Llamar a nuestro sistema político “opresor”, sugerir que el Gobierno colombiano es una “tiranía” y que el Presidente actúa como un “dictador”, hacer caricaturas del expresidente Álvaro Uribe y el actual Ministro de Defensa Nacional con la imagen de Adolf Hitler y decir que el Ejército es un “ejército de ocupación” y que la Fuerza Pública está “contra el pueblo” no parecen ser interpretaciones o juicios inocentes acerca de unos hechos. Estas son mentiras que se desploman ante la tozudez de la evidencia pero que sirven para atizar odios y ganar réditos políticos: para algunos no importa la verdad sino la emoción que causa un mensaje efectista.

Lo más preocupante es que estas patrañas y consignas, sin mencionar los insultos y vulgaridades que revelan la precariedad de los argumentos, han informado a algunos de los manifestantes que han participado en las marchas y protestas contra el Gobierno de Iván Duque desde sus primeros días, algunas de las cuales, es ya un hecho notorio, han terminado en violencia y vandalismo y en acusaciones contra la Policía Nacional. Desde luego, la libre expresión y el disenso, incluso mediante la protesta pacífica y pública, tienen que ser protegidos. Colombia no merecería llamarse Democracia si estas garantías del civismo político no existieran o fueran cercenadas.

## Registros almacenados
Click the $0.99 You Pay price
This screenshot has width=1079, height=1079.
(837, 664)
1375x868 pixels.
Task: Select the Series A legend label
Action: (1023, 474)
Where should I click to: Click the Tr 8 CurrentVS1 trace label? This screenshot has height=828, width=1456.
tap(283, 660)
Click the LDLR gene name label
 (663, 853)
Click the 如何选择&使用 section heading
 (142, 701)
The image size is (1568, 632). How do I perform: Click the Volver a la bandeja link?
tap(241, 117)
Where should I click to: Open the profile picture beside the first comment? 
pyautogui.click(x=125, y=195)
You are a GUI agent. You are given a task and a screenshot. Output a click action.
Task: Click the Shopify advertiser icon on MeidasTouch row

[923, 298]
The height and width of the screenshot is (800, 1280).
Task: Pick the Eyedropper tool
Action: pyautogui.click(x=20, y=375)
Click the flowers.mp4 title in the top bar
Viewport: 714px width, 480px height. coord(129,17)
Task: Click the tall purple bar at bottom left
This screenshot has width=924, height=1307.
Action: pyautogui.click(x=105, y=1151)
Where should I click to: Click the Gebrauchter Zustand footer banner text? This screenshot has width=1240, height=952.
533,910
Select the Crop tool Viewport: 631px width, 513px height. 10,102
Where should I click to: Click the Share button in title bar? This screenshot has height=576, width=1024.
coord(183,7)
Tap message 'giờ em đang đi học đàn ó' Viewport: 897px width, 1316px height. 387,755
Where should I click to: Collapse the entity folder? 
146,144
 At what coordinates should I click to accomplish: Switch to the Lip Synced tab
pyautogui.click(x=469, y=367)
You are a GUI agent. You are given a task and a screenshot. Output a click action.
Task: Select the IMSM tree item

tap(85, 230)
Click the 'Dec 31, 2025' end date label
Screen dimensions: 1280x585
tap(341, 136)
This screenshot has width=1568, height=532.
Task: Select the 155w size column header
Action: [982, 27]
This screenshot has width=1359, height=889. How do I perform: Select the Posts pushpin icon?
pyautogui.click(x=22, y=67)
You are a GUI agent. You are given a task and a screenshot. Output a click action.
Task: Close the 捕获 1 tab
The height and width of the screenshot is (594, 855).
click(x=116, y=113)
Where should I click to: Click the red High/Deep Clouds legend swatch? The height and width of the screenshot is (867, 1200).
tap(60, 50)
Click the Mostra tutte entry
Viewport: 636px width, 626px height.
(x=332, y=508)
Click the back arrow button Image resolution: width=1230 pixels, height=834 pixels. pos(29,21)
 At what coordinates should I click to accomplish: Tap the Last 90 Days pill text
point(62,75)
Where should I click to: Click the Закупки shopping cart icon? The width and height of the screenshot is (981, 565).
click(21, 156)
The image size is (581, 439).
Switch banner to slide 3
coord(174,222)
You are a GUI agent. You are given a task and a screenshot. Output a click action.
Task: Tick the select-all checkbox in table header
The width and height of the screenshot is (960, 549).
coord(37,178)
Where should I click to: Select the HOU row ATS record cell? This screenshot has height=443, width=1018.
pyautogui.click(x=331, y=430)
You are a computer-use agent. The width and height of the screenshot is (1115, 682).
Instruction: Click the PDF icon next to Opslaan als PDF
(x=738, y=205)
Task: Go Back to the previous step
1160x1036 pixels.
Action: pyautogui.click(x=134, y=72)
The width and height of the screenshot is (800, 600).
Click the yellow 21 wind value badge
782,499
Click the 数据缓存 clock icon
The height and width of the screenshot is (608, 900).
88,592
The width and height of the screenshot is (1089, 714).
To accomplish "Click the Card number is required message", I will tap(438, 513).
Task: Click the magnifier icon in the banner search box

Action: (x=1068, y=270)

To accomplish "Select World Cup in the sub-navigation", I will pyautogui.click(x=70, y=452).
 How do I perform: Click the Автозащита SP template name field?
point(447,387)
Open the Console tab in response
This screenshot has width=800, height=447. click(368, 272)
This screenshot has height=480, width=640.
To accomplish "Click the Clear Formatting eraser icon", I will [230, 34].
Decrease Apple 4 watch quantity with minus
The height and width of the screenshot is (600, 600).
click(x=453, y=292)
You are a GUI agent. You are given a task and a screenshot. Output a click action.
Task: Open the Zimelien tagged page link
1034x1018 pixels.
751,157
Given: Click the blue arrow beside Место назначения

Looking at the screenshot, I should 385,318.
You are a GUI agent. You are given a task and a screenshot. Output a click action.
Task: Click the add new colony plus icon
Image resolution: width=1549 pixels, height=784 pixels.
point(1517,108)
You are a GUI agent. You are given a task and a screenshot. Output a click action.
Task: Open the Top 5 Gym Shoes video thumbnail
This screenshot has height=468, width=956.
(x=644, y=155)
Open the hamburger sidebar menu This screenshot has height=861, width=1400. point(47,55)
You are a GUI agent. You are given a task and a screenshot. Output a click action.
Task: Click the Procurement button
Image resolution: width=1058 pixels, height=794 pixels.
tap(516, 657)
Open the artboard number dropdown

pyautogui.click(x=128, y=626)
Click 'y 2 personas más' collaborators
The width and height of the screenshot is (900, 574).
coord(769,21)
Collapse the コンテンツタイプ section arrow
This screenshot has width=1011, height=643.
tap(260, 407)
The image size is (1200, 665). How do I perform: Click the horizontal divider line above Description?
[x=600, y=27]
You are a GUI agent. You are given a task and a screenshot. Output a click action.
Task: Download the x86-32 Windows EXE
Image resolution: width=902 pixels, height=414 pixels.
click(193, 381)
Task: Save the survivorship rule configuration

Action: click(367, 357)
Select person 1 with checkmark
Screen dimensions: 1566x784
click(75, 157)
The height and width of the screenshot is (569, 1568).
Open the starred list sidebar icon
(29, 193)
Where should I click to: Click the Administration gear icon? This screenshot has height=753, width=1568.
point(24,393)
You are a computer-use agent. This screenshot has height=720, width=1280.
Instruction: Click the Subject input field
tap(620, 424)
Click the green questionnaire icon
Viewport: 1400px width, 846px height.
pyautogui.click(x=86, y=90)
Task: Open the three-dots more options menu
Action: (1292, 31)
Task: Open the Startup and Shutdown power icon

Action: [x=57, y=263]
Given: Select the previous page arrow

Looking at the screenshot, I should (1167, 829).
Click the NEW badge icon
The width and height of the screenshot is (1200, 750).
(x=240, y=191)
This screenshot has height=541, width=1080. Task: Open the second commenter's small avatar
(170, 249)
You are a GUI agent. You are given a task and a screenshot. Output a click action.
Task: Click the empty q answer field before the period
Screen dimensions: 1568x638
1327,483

## Qué hacer
¿Podrías escribir la continuación del texto sobre las protestas contra el Gobierno de Iván Duque a partir de su última oración?

## Respuesta
Pero que la nación encare dificultades y que el sistema político pueda mejorar no significan que Colombia sea un régimen no democrático cuyo gobierno lidera una campaña de violación de los derechos humanos contra su propia población. La verdad es diferente. Nuestro país enfrenta innumerables retos y estamos lejos de ser una sociedad perfecta. La derrota de la pobreza y la violencia, el imperativo del crecimiento económico generador de riqueza y puestos de trabajo, el deber de proteger nuestras flora y fauna, la obligación de adaptarnos al cambio climático y modificar la matriz energética, la urgencia de extender y mejorar la educación y la salud, la necesidad de avanzar en infraestructura, son desafíos innegables. Pero Colombia, como bien lo documenta el también barranquillero Eduardo Posada-Carbó en La nación soñada, ha mantenido virtudes democráticas que le permitieron ser una excepción cuando América Latina era la tierra del golpe de Estado.

Esto no implica ignorar o mantener las cosas que no son motivo de orgullo. Cualquier irregularidad que comprometa a las instituciones o funcionarios públicos tiene que ser denunciada, juzgada y, si corresponde, sancionada. No obstante, nuestra obligación ciudadana de identificar qué es verdadero y qué es falso no puede ser inferior que nuestra molestia. Porque está en juego la credibilidad de la autoridad del Estado, garante de nuestras libertades, no podemos permitirnos caer en las trampas de las campañas de desprestigio que buscan allanar el camino para proyectos realmente autoritarios que anulan la libertad, el pensamiento independiente y las posibilidades verdaderas de progreso mediante la estigmatización del contradictor y el discurso moralizante que camufla pasados turbios.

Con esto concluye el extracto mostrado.